The sooner you take steps to protect your health and prevent transmission of the virus, the better.
- If you’ve just been diagnosed with HIV, make an appointment with your health care provider to discuss taking the first steps to HIV treatment. Don’t have a health care provider? Your HIV testing site can likely provide you with a referral to an HIV care provider. Or, if you have a regular doctor, talk to him or her about your test result and whether they can lead your HIV care. If your provider is not experienced in HIV care, ask them if they know another doctor someone the respect and trust they cannot, ask them you to a refer you to another doctor that they know and trust who can provided you with good care. You can also locate an HIV provider using the HIV.gov's HIV Testing and Care Services Locator.
- If you were previously diagnosed but have stopped seeing your health care provider regularly or stopped taking your medication, it is important to return to care, even if you have to start seeing a new provider.
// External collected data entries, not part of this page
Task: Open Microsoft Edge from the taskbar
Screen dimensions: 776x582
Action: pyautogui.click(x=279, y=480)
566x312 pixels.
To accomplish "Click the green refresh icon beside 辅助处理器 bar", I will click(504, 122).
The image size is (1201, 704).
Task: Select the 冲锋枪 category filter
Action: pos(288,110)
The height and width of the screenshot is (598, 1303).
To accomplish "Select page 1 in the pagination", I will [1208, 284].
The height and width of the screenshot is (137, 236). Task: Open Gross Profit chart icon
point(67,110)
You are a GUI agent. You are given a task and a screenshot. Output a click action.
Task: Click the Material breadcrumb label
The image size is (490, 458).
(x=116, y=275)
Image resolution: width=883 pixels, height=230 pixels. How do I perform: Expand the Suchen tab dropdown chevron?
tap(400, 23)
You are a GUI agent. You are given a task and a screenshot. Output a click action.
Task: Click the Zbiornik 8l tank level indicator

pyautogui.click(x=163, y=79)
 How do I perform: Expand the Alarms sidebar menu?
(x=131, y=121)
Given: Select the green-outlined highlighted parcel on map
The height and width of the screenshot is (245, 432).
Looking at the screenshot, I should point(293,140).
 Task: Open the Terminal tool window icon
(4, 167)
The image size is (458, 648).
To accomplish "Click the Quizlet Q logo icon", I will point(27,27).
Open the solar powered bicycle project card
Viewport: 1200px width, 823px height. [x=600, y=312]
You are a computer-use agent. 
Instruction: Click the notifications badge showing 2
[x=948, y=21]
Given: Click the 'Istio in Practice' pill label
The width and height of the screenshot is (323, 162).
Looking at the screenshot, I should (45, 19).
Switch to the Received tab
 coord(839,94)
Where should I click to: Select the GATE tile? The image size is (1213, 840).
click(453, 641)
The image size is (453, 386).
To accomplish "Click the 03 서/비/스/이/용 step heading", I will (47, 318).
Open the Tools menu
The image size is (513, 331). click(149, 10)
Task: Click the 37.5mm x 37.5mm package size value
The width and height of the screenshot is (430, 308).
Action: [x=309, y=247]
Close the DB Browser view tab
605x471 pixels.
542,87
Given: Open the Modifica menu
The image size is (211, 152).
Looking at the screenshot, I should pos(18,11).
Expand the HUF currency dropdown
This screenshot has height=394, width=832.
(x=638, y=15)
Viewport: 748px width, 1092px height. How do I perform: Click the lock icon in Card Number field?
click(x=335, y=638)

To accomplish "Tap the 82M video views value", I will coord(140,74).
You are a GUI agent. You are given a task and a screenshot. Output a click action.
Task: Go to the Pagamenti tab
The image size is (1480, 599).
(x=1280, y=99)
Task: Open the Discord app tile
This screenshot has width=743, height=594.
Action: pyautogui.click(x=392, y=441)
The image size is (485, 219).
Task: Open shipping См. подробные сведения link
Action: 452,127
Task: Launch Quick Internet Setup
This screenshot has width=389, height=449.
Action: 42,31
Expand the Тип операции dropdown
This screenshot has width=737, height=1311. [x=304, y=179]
- If you are taking ART, follow your health care provider’s advice. Visit your health care provider regularly and always take your medicine as directed. This will give you the greatest chance of lowering your viral load to undetectable viral load and keeping it there. Taking other actions, like using a condom consistently and correctly, can protect you from STDs and can lower your chances of transmitting HIV when used in combination with HIV medication.